Nachdem die Tierärztin Felix’ Verletzung desinfiziert und versorgt hatte, impfte und untersuchte sie das Kätzchen – und befand alles für in Ordnung. Zum Schluss wollte sie Fieber messen, was das Kätzchen überhaupt nicht lustig fand. Es fauchte, fuhr die winzigen Krallen aus und zog sie der Tierärztin über den Handrücken.
»So klein und schon so frech«, grinste die und tupfte sich das Blut ab. »Der arme Felix, der wird nicht viel zu lachen haben …«
Mit zwei Katzen auf dem Rücksitz machte ich mich auf den Nachhauseweg, der ohne besondere Vorkommnisse verlief. In dem von der jungen Frau geliehenen Korb schlief das zusammengerollte Kätzchen, im eigenen Korb saß in aufrechter Haltung Felix, der zu ahnen schien, dass sein uneingeschränktes Herrschertum vorbei war, denn irgendwie wirkte er resigniert. Zuhause angekommen, beobachtete er noch, wie das Kätzchen aus dem Korb und im Wohnzimmer herumkrabbelte und machte sich dann aus dem Staub. Na gut, dachte ich, dann kann ich mich in aller Ruhe Lieschen widmen. Lieschen, so hatte ich die kleine Katze getauft. Als Reminiszenz an meine Mutter, deren Name Liesbeth war, und die ich sehr geliebt hatte.

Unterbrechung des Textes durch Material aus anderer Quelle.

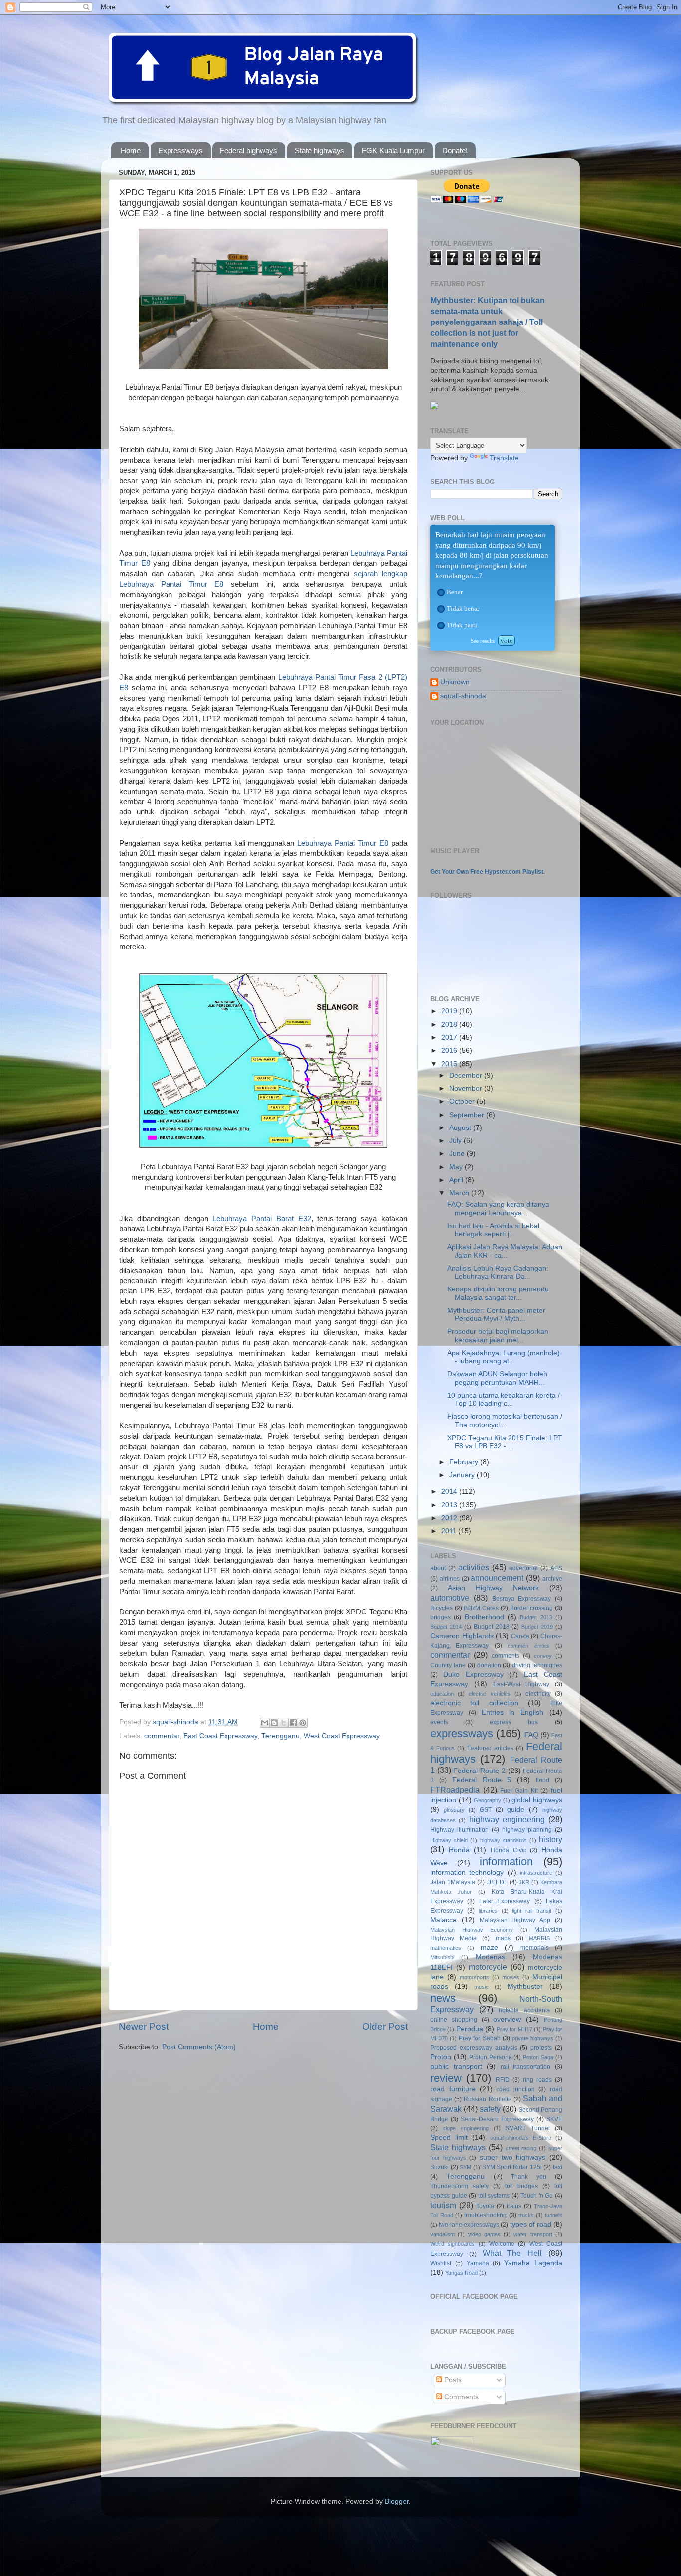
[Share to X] (284, 1723)
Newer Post (144, 2026)
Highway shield (449, 1840)
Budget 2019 (537, 1627)
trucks (526, 2215)
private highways (532, 2038)
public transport (456, 2066)
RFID (503, 2079)
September (467, 1115)
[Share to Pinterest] (303, 1723)
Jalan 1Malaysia (452, 1882)
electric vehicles (489, 1694)
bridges (440, 1617)
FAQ (531, 1735)
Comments (460, 2397)
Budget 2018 (492, 1626)
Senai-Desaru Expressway (497, 2119)
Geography (487, 1800)
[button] (441, 592)
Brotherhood (484, 1617)
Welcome (501, 2243)
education (442, 1694)
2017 (450, 1037)
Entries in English (513, 1712)
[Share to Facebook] (293, 1723)
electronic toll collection (474, 1703)
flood (542, 1780)
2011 (449, 1531)
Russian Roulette (487, 2099)
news (443, 1998)
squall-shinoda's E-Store (520, 2138)
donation (489, 1665)
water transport (532, 2234)
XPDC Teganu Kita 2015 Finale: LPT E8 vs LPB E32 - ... (504, 1441)
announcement (497, 1577)
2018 (450, 1024)
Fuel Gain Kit (518, 1790)
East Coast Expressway (220, 1736)
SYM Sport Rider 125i (512, 2167)
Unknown (455, 682)
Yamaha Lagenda (533, 2263)
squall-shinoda (463, 696)
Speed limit (449, 2137)
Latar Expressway (504, 1901)
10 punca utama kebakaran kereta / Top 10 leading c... (503, 1399)
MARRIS (539, 1938)
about (438, 1568)
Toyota (485, 2206)
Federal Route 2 (479, 1770)
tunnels (553, 2215)
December (466, 1075)
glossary (454, 1810)
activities (473, 1567)
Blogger (397, 2501)
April (457, 1180)
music (481, 1987)
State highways (319, 150)
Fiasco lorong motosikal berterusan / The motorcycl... (504, 1420)
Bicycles (441, 1608)
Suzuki (439, 2167)
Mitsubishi (442, 1957)
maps (503, 1938)
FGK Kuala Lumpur (393, 150)
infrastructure (536, 1873)
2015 (450, 1064)
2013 (450, 1505)
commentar (161, 1736)
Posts (452, 2380)
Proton (440, 2057)
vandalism (442, 2234)
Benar (455, 592)
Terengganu (280, 1736)
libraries (488, 1911)
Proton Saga (538, 2057)
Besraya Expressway (521, 1598)
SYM (465, 2167)
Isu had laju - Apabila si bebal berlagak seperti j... (493, 1230)
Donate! (455, 150)
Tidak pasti (462, 625)
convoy (543, 1656)
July (456, 1140)
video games (484, 2234)
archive (552, 1578)
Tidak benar (463, 608)
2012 (450, 1518)
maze (489, 1947)
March (460, 1193)
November (466, 1088)
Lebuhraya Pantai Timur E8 (342, 843)
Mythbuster (525, 1986)
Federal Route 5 (481, 1780)
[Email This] (265, 1723)
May (457, 1167)
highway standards (503, 1840)
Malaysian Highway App (515, 1920)
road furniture (453, 2089)
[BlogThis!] (274, 1723)
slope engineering (466, 2128)
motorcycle (488, 1966)
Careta (520, 1636)
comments (505, 1655)
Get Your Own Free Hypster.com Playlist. (487, 871)
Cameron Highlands (462, 1636)
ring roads (537, 2079)
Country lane (448, 1665)
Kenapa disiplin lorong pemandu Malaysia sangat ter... (498, 1293)
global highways (536, 1800)
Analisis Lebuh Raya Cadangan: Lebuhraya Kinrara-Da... (497, 1272)
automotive (449, 1597)
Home (131, 150)
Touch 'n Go (536, 2195)
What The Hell (512, 2253)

Nachdem Felix verschwunden war, tippelte Lieschen auf die Terrasse. Dort schnupperte sie in den Ecken herum, jagte abgestorbenen Blättern hinterher und sprang dann auf den großen Blumentopf mit der Birke. Sie schlug ihre Krallen in die Rinde und hangelte sich stückweise nach oben – ähnlich wie Arbeiter von Stromfirmen, die mit an ihre Füße geschnallten Eisenkrallen den Mast hochklettern. Doch während diese Männer sich nur mit großer Mühe nach oben wuchten, machte Lieschen das ganz leichtfüßig. Wenige Sekunden nur, und sie saß in der Baumkrone. Von dort war es nur noch ein kleiner Sprung zum Dach – das kannte ich ja bereits. Und weil die Terrassensituation ähnlich war wie die in München, war guter Rat nun teuer.

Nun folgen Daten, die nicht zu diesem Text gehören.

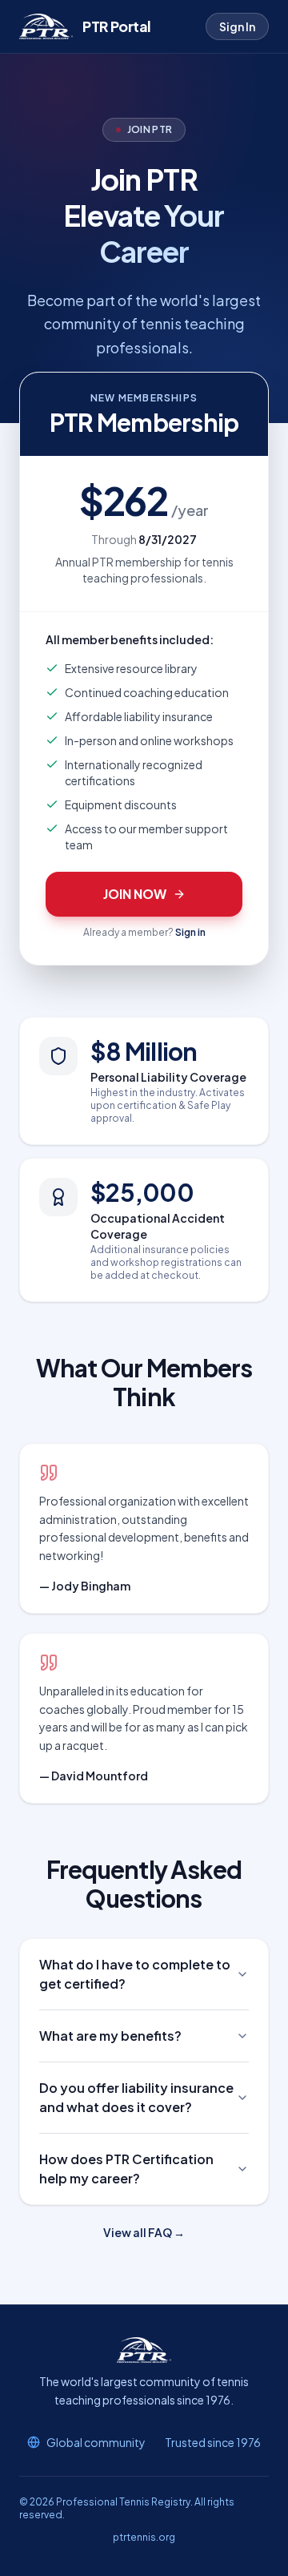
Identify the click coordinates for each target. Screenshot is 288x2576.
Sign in (190, 932)
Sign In (237, 26)
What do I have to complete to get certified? (134, 1974)
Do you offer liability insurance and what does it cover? (136, 2097)
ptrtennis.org (144, 2537)
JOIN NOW (134, 893)
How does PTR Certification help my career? (126, 2169)
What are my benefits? (110, 2035)
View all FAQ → (144, 2232)
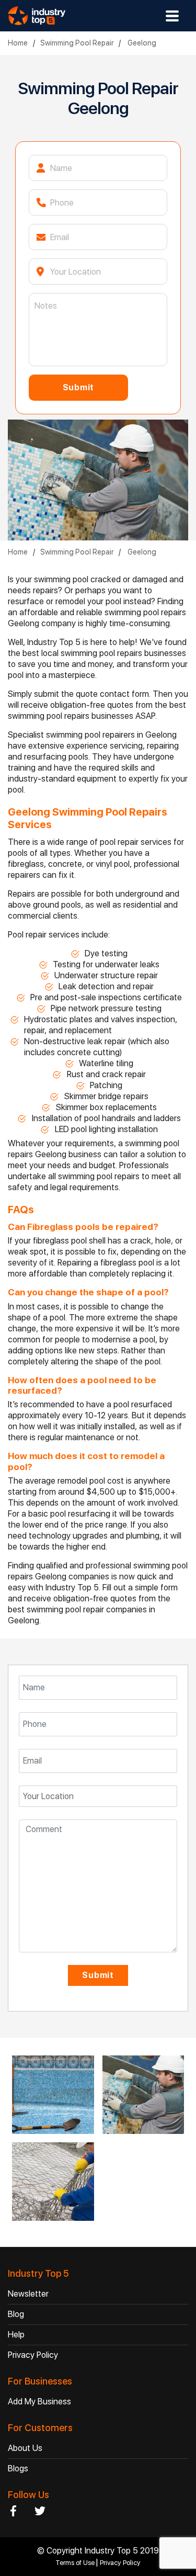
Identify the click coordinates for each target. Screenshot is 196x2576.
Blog (16, 2314)
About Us (25, 2448)
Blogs (18, 2468)
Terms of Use (75, 2563)
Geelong (141, 43)
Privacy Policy (33, 2355)
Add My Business (39, 2401)
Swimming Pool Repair (76, 43)
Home (18, 43)
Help (16, 2335)
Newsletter (28, 2294)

Ich klaubte die kleine Katze vom Baum, sperrte sie ins Wohnzimmer und überlegte mir, wie ich ihre Klettertouren unterbinden könnte. Nicht lange, und mir kam die Idee: ich machte einen vertikalen Schnitt in einen Blumentopf aus Kunststoff, spreizte ihn auseinander, klemmte ihn kopfüber um den Stamm und öffnete dann gespannt die Terrassentür. Zielstrebig tippelte Lieschen auf die Birke zu, hangelte sich wieder den Stamm hoch – und nahm verwundert das Hindernis zur Kenntnis, das ihr jetzt den Weg versperrte.
Man soll sich ja nicht selber loben, aber dieser Einfall mit dem Blumentopf war genial! Lieschen gelangte erst aufs Dach, als sie groß genug dafür war.